The insulator 50 and the related parts are less expensive, lighter, and have smaller parts with systems 40, according to the invention compared to those of systems 10 of the prior art. Since UEL insulators can be a consumable part, any weight or cost reduction is realized many times and would be beneficial. To most easily utilize the present invention, new hardware can be produced.

The improved insulator 50 may be made from a metallic material, if the material is coated to sufficient thickness to insure insulating properties. The coating may be an anodic layer. The coating may be a plasma resistant coating made from a III-column element such as, for example, Yttrium, Scandium and Lanthanum, or a combination thereof, and a Lanthanon element such as, for example, Cerium, Dysprosium, and Europium or a combination thereof. A plasma resistant coating may be made, for example, from one or a combination of Y₂SO₃, Sc₂O₃, Sc₂F₃YF₃, La₂O₃, Y₂SO₃CeO₂, Eu₂O₃ or DyO₃.

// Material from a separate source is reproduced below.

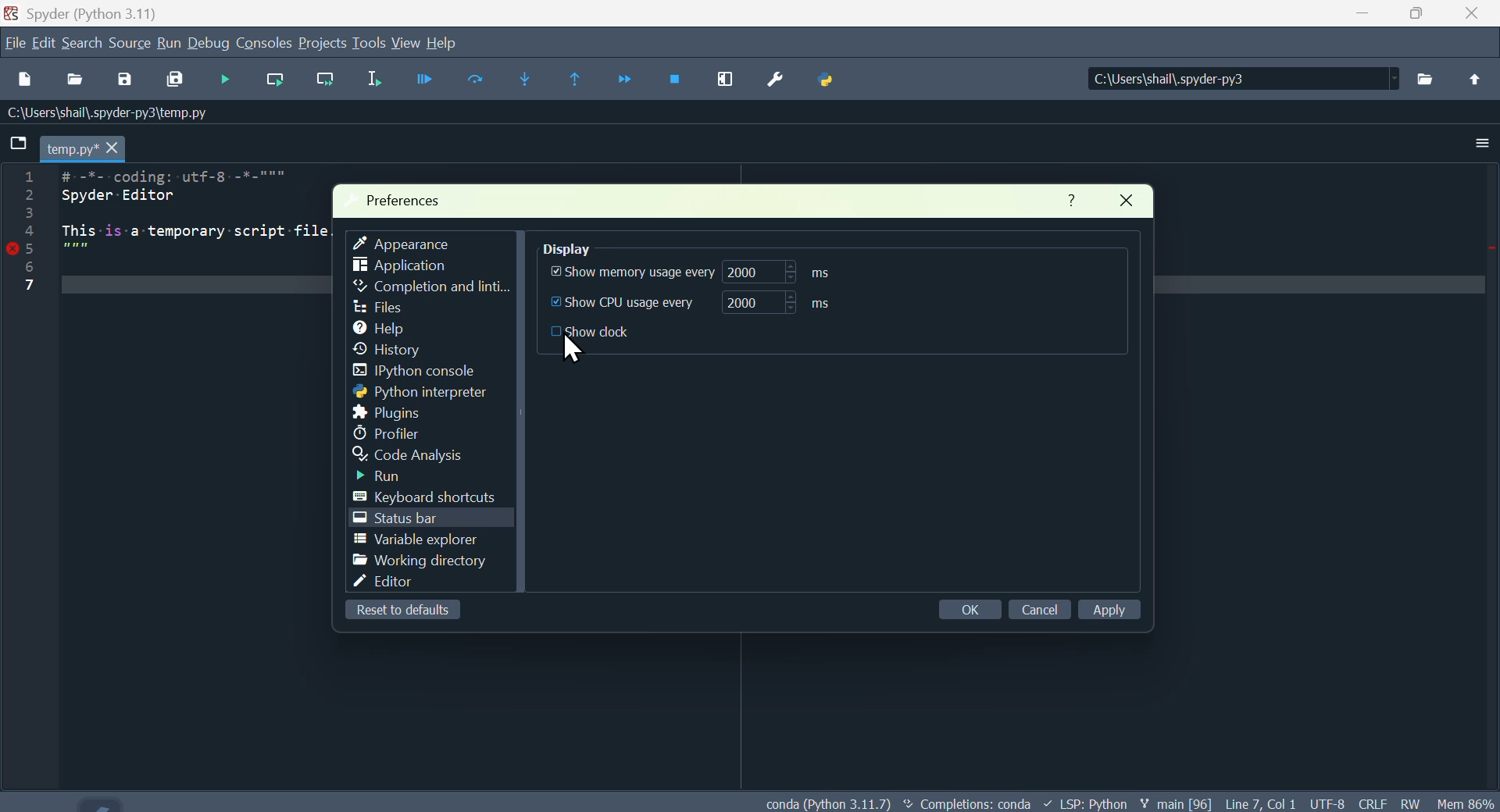 The image size is (1500, 812). Describe the element at coordinates (1066, 198) in the screenshot. I see `Help` at that location.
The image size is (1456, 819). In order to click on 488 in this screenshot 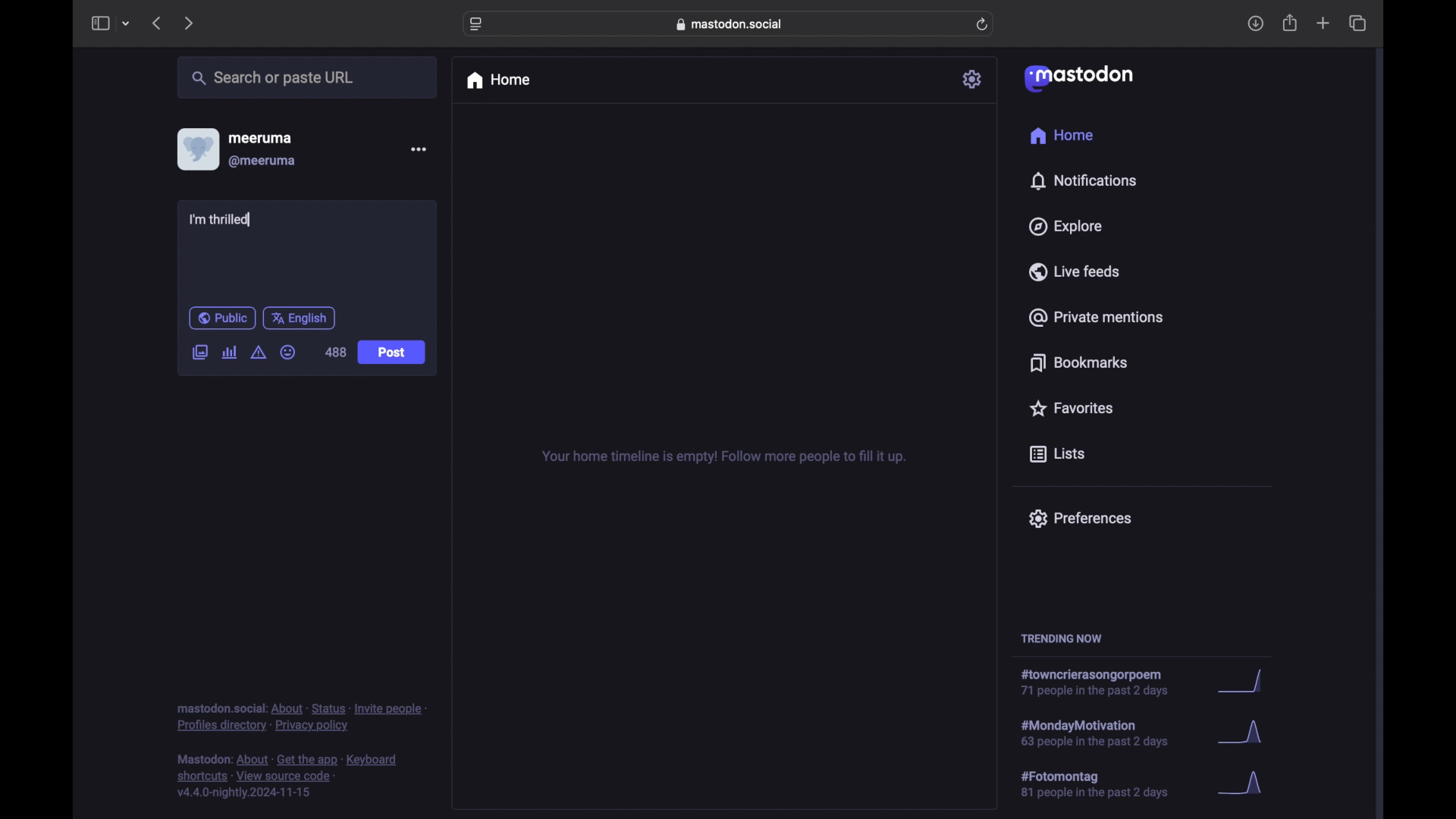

The UEL insulator 50 may be made from one or a combination of dielectric materials, or made from a partially dielectric and metallic structure. The dielectric or metallic parts may, but need not necessarily, be partially or fully coated. The dielectric material may be made from alumina, quartz, ceramic material, silicon, silicon nitride, sapphire, polymide and silicon carbide, or a combination thereof, or other such material.

Although only certain exemplary embodiments of this invention have been described in detail above, those skilled in the art will readily appreciate that many modifications are possible in the exemplary embodiments without materially departing from the novel teachings and advantages of this invention. Accordingly, all such modifications are intended to be included within the scope of this invention.

Claims

1. A method of supporting a downwardly facing RF electrode in an opening in the top of a: vacuum processing chamber that is configured to process a wafer of at least 200 millimeters in diameter, the opening having a diameter larger than the diameter of the wafer to be processed, the method comprising:

providing an annular insulator having: outer and inner integral portions, the outer portion having: an outside diameter larger than the diameter of the opening, and a downwardly facing support surface, and the inner portion: extending below the downwardly facing support surface of the outer portion, and having: an outside diameter smaller than the diameter of the opening, an inside diameter larger than that of the wafer to be processed, and an upwardly facing support surface;

providing an upper electrode assembly having: a flange at the top thereof that has an outside diameter that is larger than the diameter of the opening, and a lower electrode face: formed of a material compatible with the process to be performed on the wafer in the chamber, and having an outside diameter larger than the diameter of the wafer to be processed;

providing an electrically non-conductive shield ring having: an outside diameter that is greater than the outside diameter of the inner portion of the insulator, and an inside diameter that is less than the outside diameter of the lower electrode face of the upper electrode assembly;

placing the upper electrode assembly and the annular insulator in the opening and securing the shield ring adjacent the lower electrode face such that: the downwardly facing support surface of the insulator rests on the top of the chamber around the opening, the flange at the top of the upper electrode assembly rests on the upwardly facing support surface of the inner portion of the insulator and compresses the insulator between the flange and the chamber wall, the insulator substantially fills the volume between: the outside diameter of the lower electrode face and the inside diameter of the opening, and the downwardly facing support surface of the insulator and the shield ring; and

coupling an RF power source between the electrode and the chamber.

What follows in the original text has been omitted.